The relative abundances of Variibacter (r = −0.521, p < 0.05), Pseudolabrys (r = −0.739, p < 0.01), and Candidatus-Solibacter (r = −0.632, p < 0.05) were negatively correlated with soil pH, while RB41 (r = 0.522, p < 0.05), Actinoplanes (r = 0.643, p < 0.01), Solirubrobacter (r = 0.622, p < 0.05), and Pseudonocardia (r = 0.568, p < 0.05) were positively correlated with soil pH. The abundances of Rhodoplanes, Solirubrobacter, Pseudonocardia, RB41, and Haliangium had positively correlated relationships with AN (r = 0.514, p < 0.05; r = 0.537, p < 0.05; r = 0.559, p < 0.05; r = 0.526, p < 0.05; r = 0.532, p < 0.05, respectively); however, Gemmatimonas had a negative correlation with AN (r = −0.549, p < 0.05) (Table 5).

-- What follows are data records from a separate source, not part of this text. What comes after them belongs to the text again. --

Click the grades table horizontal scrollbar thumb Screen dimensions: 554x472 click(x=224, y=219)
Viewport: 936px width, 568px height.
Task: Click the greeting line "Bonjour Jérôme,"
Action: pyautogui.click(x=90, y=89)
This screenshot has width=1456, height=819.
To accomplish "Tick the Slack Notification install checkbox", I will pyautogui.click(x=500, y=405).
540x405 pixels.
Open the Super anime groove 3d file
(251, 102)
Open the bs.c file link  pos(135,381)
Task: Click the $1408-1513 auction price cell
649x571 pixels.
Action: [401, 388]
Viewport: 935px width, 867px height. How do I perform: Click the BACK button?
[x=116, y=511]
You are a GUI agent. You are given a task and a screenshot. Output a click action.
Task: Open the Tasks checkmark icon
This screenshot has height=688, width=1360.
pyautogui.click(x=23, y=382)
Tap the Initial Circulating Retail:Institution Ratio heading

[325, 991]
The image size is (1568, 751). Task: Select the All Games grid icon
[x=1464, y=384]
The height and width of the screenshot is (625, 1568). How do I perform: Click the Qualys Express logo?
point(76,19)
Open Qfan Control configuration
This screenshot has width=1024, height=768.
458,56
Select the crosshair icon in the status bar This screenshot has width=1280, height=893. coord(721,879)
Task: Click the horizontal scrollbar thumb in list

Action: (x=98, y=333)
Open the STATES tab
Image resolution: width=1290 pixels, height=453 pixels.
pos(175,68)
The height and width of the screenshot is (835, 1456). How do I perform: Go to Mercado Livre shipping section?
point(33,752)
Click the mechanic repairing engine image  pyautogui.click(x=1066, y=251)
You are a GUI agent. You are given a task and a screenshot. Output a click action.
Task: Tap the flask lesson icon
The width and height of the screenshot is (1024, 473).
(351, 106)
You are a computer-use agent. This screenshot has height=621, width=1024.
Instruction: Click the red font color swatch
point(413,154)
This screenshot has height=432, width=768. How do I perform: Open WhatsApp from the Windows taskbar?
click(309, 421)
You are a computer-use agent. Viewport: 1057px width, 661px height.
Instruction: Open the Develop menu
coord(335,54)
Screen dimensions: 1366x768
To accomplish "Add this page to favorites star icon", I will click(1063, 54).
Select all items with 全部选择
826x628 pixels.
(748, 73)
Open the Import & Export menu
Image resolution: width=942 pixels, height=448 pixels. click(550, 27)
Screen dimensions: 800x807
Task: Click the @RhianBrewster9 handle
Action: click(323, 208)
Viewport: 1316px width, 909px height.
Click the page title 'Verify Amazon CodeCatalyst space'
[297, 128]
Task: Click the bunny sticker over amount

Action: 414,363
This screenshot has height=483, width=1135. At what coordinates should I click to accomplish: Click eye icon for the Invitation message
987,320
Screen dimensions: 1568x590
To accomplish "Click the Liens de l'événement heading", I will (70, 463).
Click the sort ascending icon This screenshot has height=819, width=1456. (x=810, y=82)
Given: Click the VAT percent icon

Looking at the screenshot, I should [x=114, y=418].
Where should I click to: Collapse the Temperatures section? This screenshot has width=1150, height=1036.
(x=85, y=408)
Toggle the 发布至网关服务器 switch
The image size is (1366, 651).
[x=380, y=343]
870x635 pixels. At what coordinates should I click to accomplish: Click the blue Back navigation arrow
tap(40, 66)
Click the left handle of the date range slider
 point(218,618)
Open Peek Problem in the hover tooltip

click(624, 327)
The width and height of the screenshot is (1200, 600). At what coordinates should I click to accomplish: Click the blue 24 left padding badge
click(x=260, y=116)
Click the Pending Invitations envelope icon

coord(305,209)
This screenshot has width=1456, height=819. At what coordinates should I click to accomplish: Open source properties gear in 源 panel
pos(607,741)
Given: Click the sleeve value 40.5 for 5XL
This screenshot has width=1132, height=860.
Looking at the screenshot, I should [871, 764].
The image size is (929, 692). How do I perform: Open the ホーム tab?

The populations of Nitrobacter, Variibacter, Pseudolabrys, Mycobacterium, and Candidatus-Solibacter exhibited highly significant positive correlations with NH4+–N (r = 0.806, p < 0.01; r = 0.800, p < 0.01; r = 0.807, p < 0.01; r = 0.670, p < 0.01; r = 0.722, p < 0.01, respectively), while Actinoplanes showed a highly significant negative correlation with NH4+–N (r = −0.723, p < 0.01). The soil TC and TN contents had strongly negative correlations with Gemmatimonas (r = −0.565, p < 0.05; r = −0.558, p < 0.05) and a robust positive correlation with RB41 (r = 0.527, p < 0.05; r = 0.521, p < 0.05) (Table 5).

4. Discussion

The microbial diversity of soil is the most critical factor that reflects its stability and quality [31] and has the capacity to regulate various non-biological indicators. Therefore, the investigation of soil microbial diversity and community structures in soil is vital for the assessment of its health and fertility. Using high-throughput DNA pyrosequencing, Roesch et al. [32] found that agricultural management could significantly influence the diversity of soil bacteria and archaea, and the microbial diversity of forested land was much higher than that of agricultural land at the phylum level. Thus, land use type is an important factor that impacts the diversity of bacterial communities in soils.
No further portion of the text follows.